Still in supp jx, talk about Rule 18a
Joinder of Claims: A part asserting a claim to relief as an original claim, counterclaim, cross-claim, or third party claim, may join, either as independent or as alternate claims, as many claims, legal, equitable, or maritime as the party has against an opposing party.
Still in supp jx, talk about Rule 12b
Pleadings and motions: filing in responsive pleading or by motion for every defense in law or fact to a claim.
Still in supp jx, talk about Rule 12b6
motion for defense due to a failure to state a claim upon which relief can be granted.
a.Lack of 12(b)(1): Lack of federal subject matter jurisdiction – if the federal claim had been dismissed on this basis there is not jurisdiction over a state claim that was attached to it.

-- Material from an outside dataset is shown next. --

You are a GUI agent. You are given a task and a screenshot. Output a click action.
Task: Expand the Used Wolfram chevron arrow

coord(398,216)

b.Warning Rule 12 (h)(3): “Waiver or Preservation of Certain Defenses.” Challenging jurisdiction to negate jurisdiction.
Still in supp jx, talk about Owen Equipment and Erection v. Kroger
When a third-party defendant is impleaded by the original defendant, and the original defendant is granted summary judgment, complete diversity must exist for subject matter jurisdiction under 1332(a)(1), even if a defendant was originally impleaded by another defendant.
Still in supp jx, talk about Rule 14a
Provides supplemental jurisdiction over a third-party impleader according to 1332 –
Still in supp jx, what the modern notion of judicial efficiency?

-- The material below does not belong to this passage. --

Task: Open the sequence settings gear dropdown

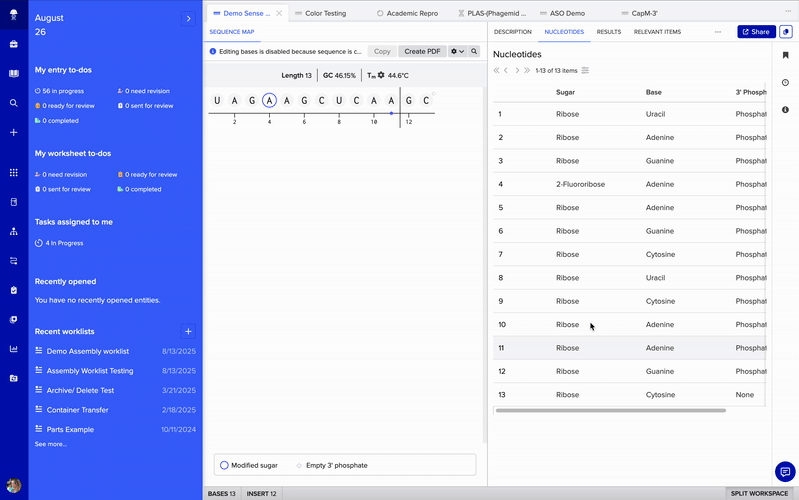Action: pos(458,51)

that a court should resolve as much as reasonably possible in a single proceeding:
Still in supp jx, what does rule 20 do?
allows all persons to join as co-parties who assert aright to relief arising out of the same transaction, so long as their claims share a common question of law or fact. (a) All persons may join in one action as plaintiffs… All persons may be joined in one action as defendants only so long as the claims arise out of the same, or same series of transactions…
Still in supp jx, talk about Rule 13a or b
require a defendant to assert “compulsory” counterclaims against a plaintiff, and permit a defendant to assert “permissive” counter claims (a pleading may state as a counterclaim any claim against an opposing party not arising out of the transaction or occurrence that is the subject matter of the opposing party not arising out of the transaction or occurrence that is the subject matter of the opposing party’s , depending on the relationship between the counterclaim and the plaintiff’s claim.
Still in supp jx, what does 13g allow?
Rule 13(g): permits co-parties to cross-claim against each other.
Still in supp jx, what about 14a?
allows a defendant to bring in as a third-party defendant a person who is or may be liable to the defendant for the claim asserted against the defendant by the plaintiff. Still need diversity between a defendant and a third party to be impleaded in federal courts. However the court can still exercise ancillary jurisdiction because it arises out of the same claim. (last two sentences in blue b/c CF added???)
Still in supp jx, what about rule 24a and b?
allow parties to intervene in existing suits either “as a right” or “permissively” depending on the strength of their interest in the litigation into which they seek to intervene.
Still in Supp jx, what about rule 82?
makes explicit, the “rules shall not be construed to extend or limit the jurisdiction of the US district courts.”… such that, if the federal rules would permit a claim or party to be joined but the jurisdictional statutes do not permit it, the federal rules must give way.